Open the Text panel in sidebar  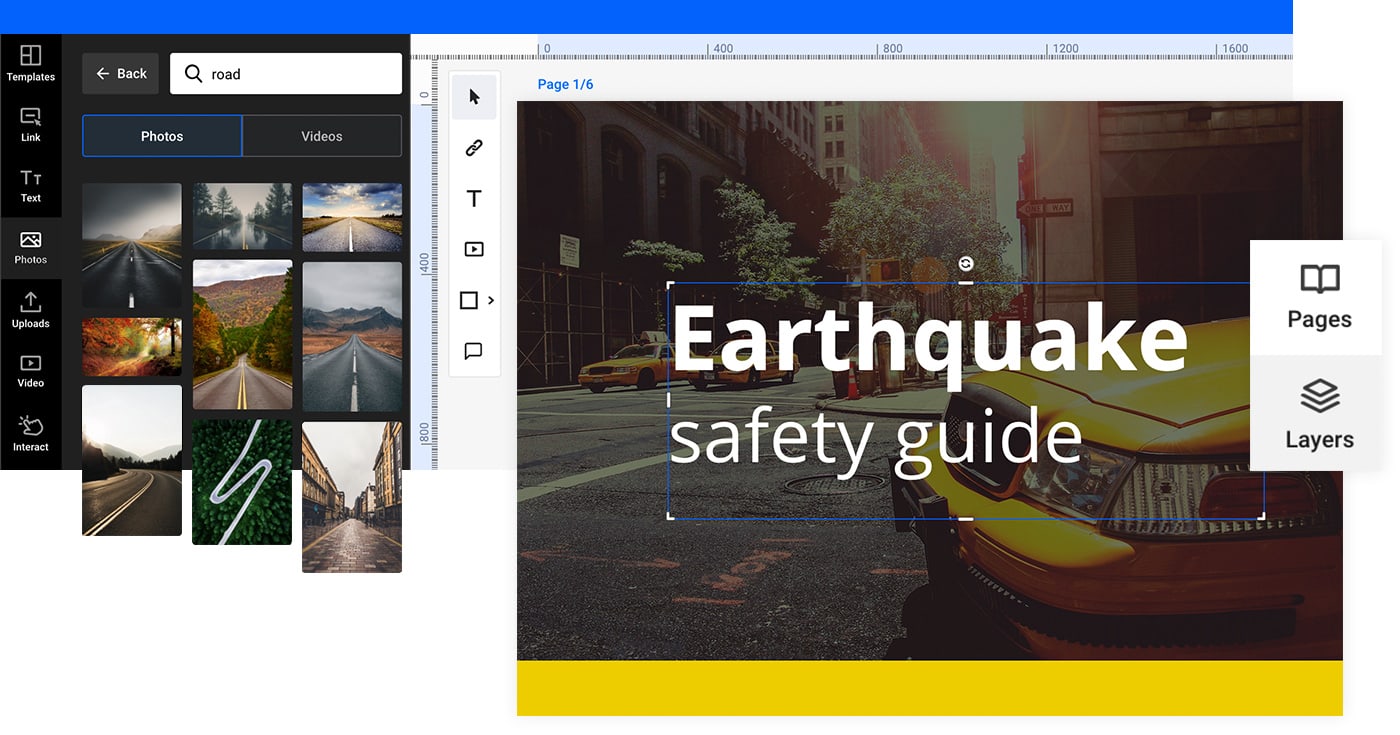tap(30, 186)
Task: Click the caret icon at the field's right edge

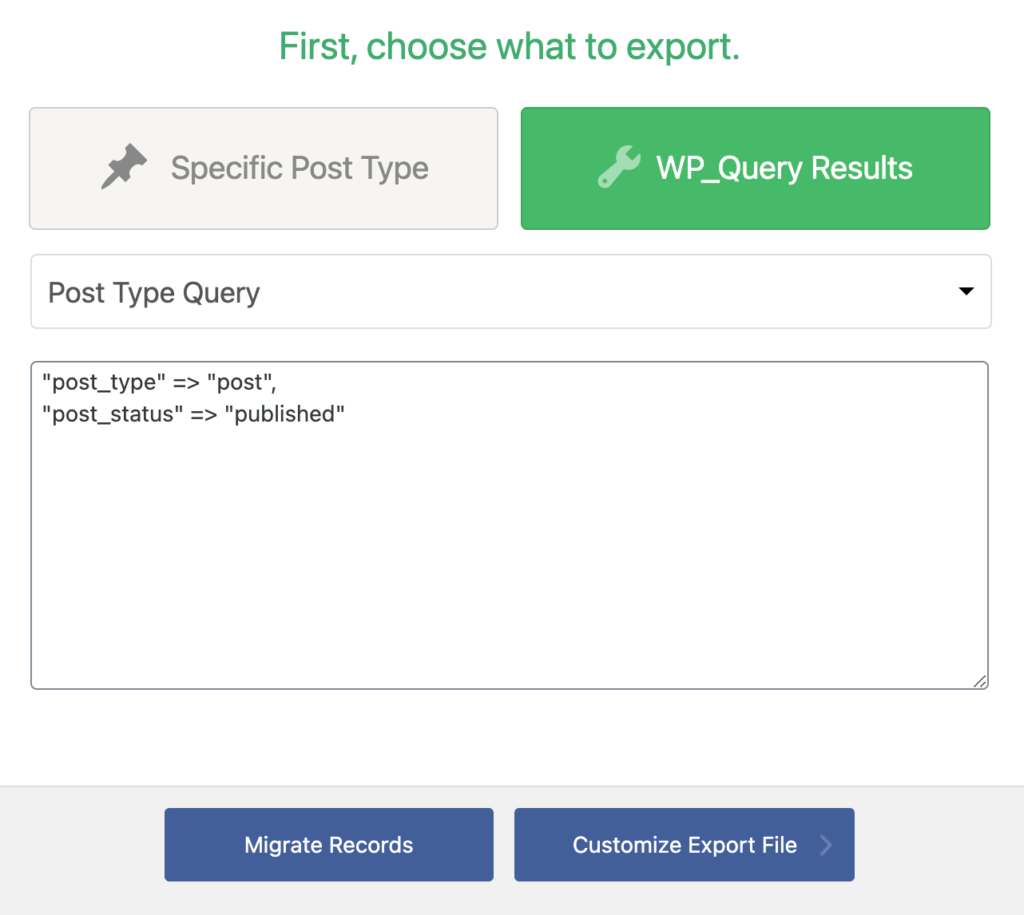Action: (x=966, y=291)
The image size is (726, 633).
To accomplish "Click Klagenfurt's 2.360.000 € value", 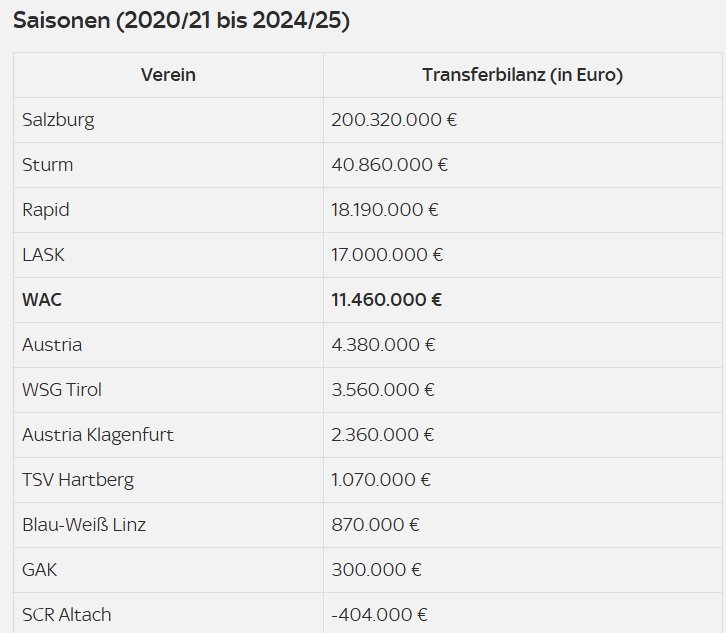I will tap(383, 435).
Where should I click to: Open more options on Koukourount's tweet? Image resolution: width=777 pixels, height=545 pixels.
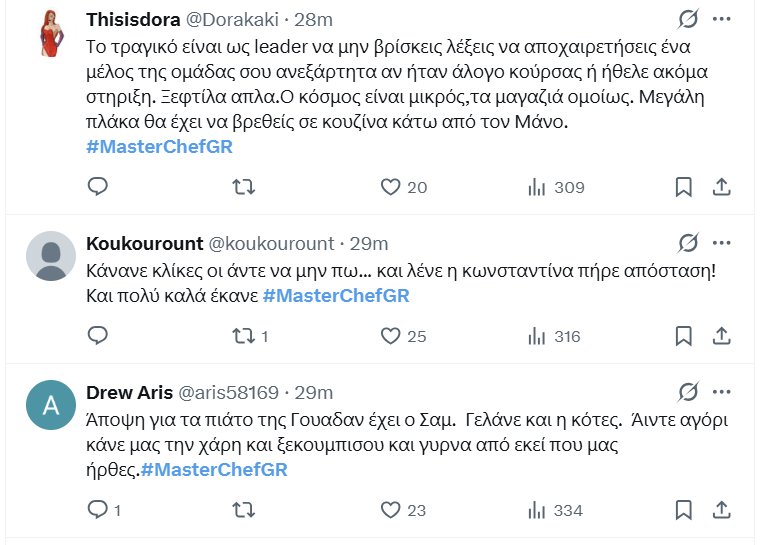721,243
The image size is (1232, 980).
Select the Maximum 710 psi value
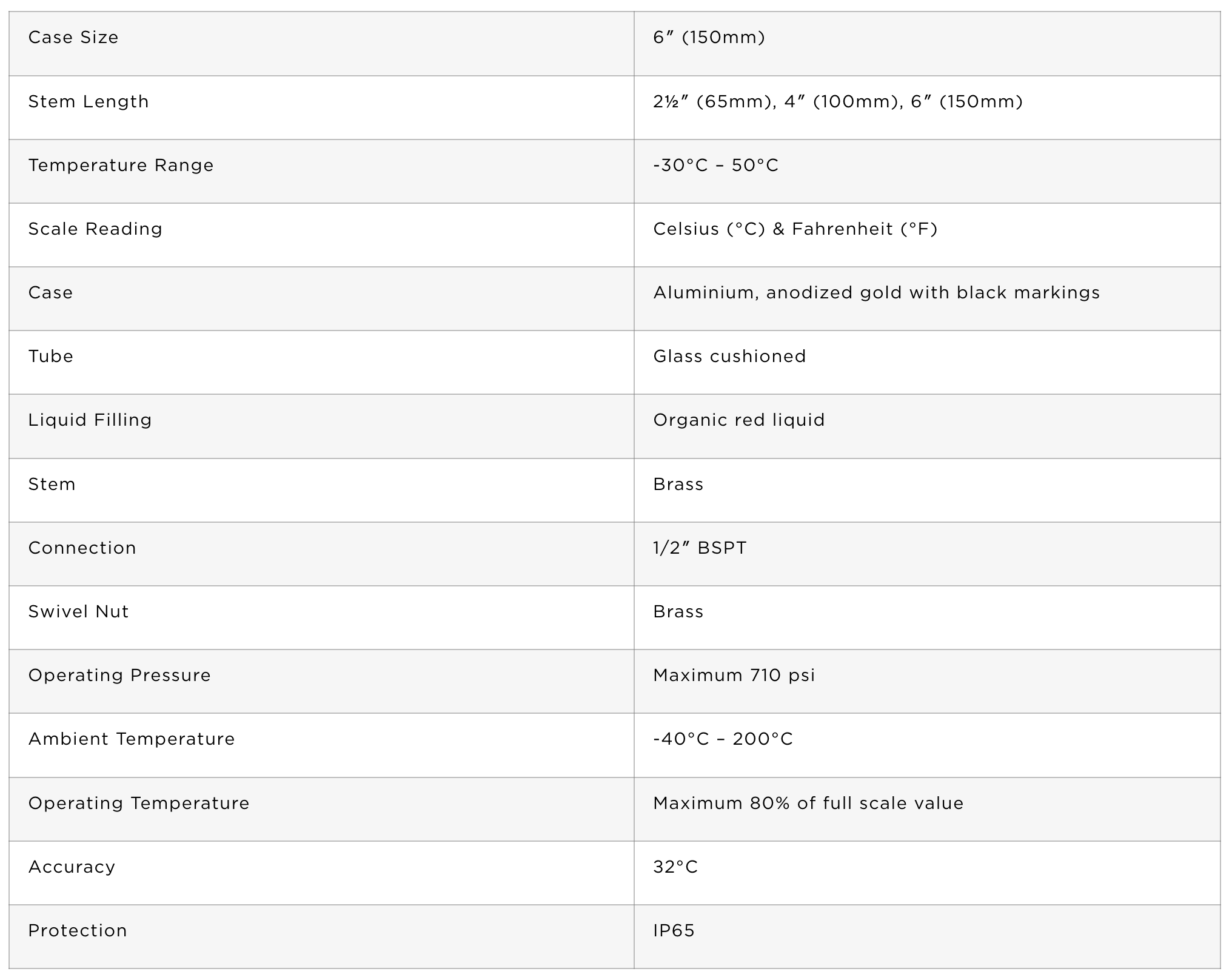(x=734, y=675)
- - - - -
- **Work instruction**: A complete answer gives every line of the data that includes "size".

- **Written answer**:
The image size is (726, 633).
The image size is (1232, 980).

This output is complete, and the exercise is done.